Sollte das Parlament dem Antrag der Opposition zustimmen, wird Yoon bis zu einem Urteil des Verfassungsgerichts suspendiert. Sollten die Richter grünes Licht geben, wird der Staatschef des Amtes enthoben. Innerhalb von 60 Tagen müssten dann Neuwahlen stattfinden. In einer am Donnerstag veröffentlichten Umfrage der Agentur Realmeter sprachen sich 73,6 Prozent der Befragten für ein Amtsenthebungsverfahren aus.

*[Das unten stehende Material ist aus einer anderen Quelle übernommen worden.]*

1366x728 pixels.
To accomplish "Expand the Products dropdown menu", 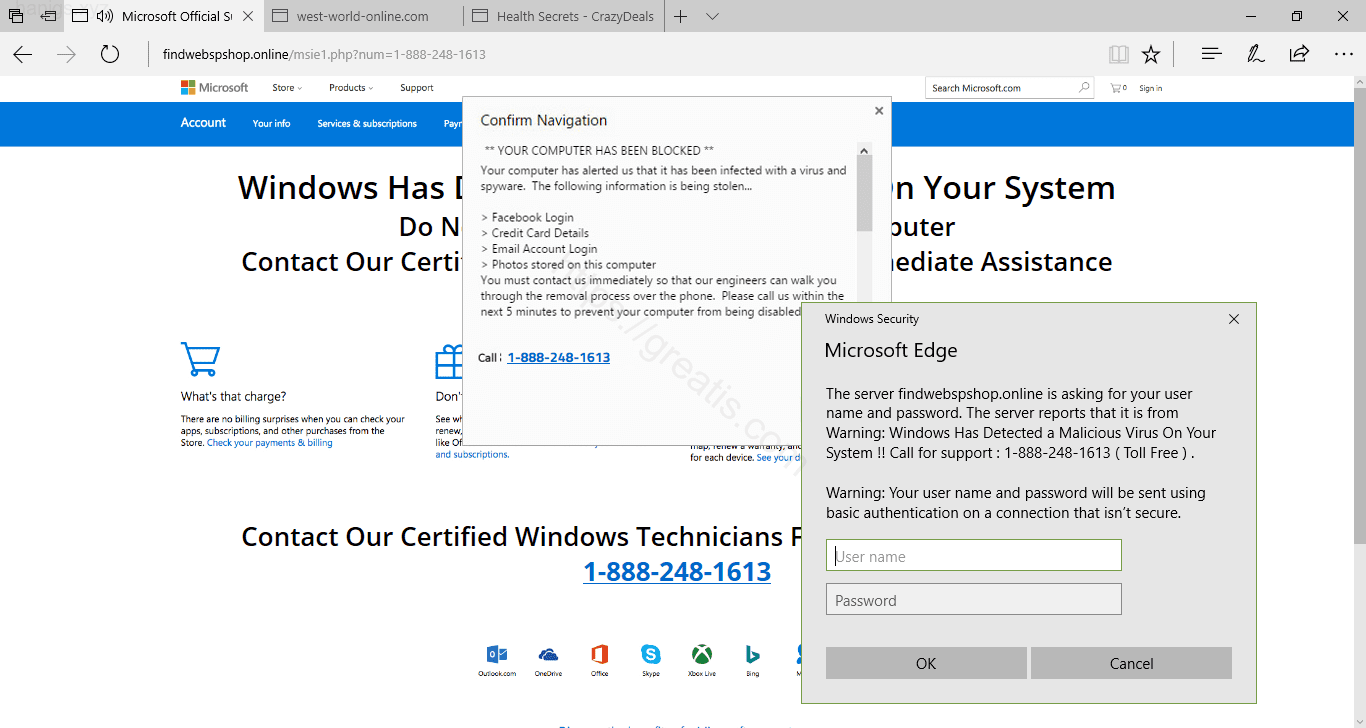I will pos(351,88).
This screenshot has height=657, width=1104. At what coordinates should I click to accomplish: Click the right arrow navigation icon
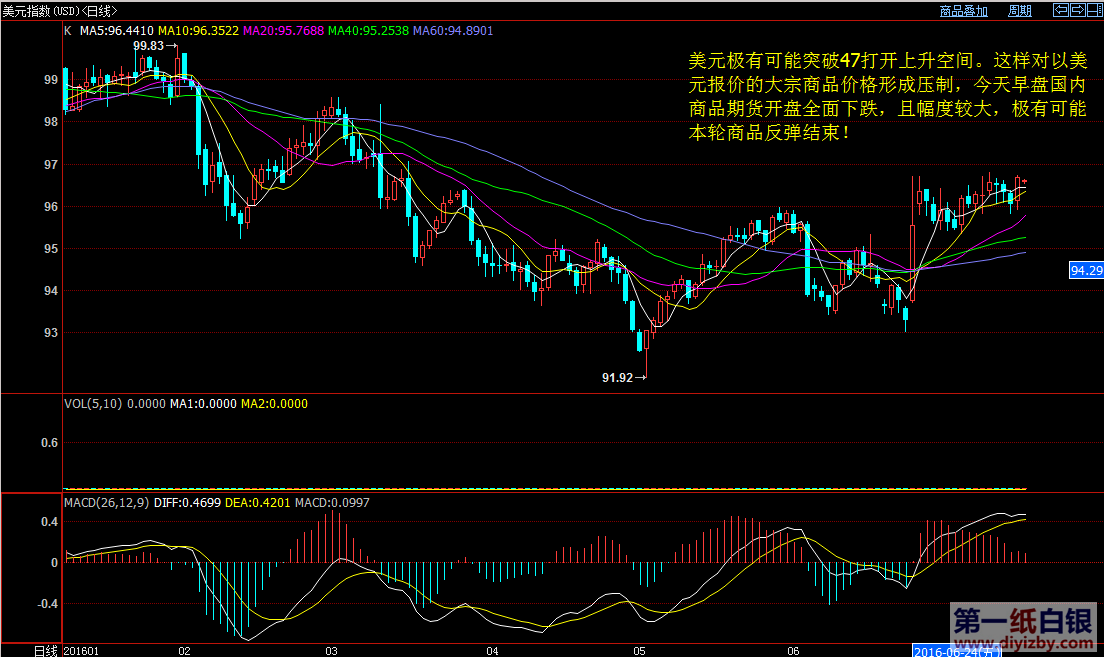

Unterdessen sagte PP-Chef Han Dong Hoon, er habe Yoon gebeten, die Partei zu verlassen. Seine Partei versuche nicht, "das verfassungswidrige Kriegsrecht des Präsidenten zu verteidigen", fügte er hinzu.
Yoons Büro verkündete indes, dass sich der Präsident am Donnerstag nicht öffentlich äußern werde. Seit seiner Fernsehansprache am frühen Mittwoch war er nicht mehr öffentlich in Erscheinung getreten.
Das Präsidialamt teilte allerdings mit, dass Verteidigungsminister Kim Yong Hun zurückgetreten sei. Der Präsident habe sein Rücktrittsgesuch angenommen und "seine Entlassung genehmigt", hieß es. Wie Yonhap berichtete, wurde Kim von der zuständigen Staatsanwaltschaft mit einem Ausreiseverbot belegt.
Abgeordnete befragten indes hochrangige Beamte, darunter den Generalstabschef der Armee, General Park An Su, zu den Geschehnissen rund um die Ausrufung des Kriegsrechts. Park sagte, er habe von dem Vorhaben nichts gewusst, bis der Präsident dieses live im Fernsehen verkündet habe.
Nach der Ausrufung des Kriegsrechts durch Yoon war das Parlament in Seoul abgeriegelt worden. Mehr als 280 Soldaten drangen in das Gebäude ein, Hubschrauber landeten auf dem Dach. Noch in der Nacht gelangten dennoch 190 Abgeordnete unter großem Einsatz in das Parlamentsgebäude. Sie votierten einstimmig für die Aufhebung des Kriegsrechts.
Die südkoreanische Verfassung sieht vor, dass das Kriegsrecht zurückgenommen wird, wenn eine Mehrheit im Parlament dies verlangt. Nach dem Votum hatte Yoon das Kriegsrecht wieder aufgehoben.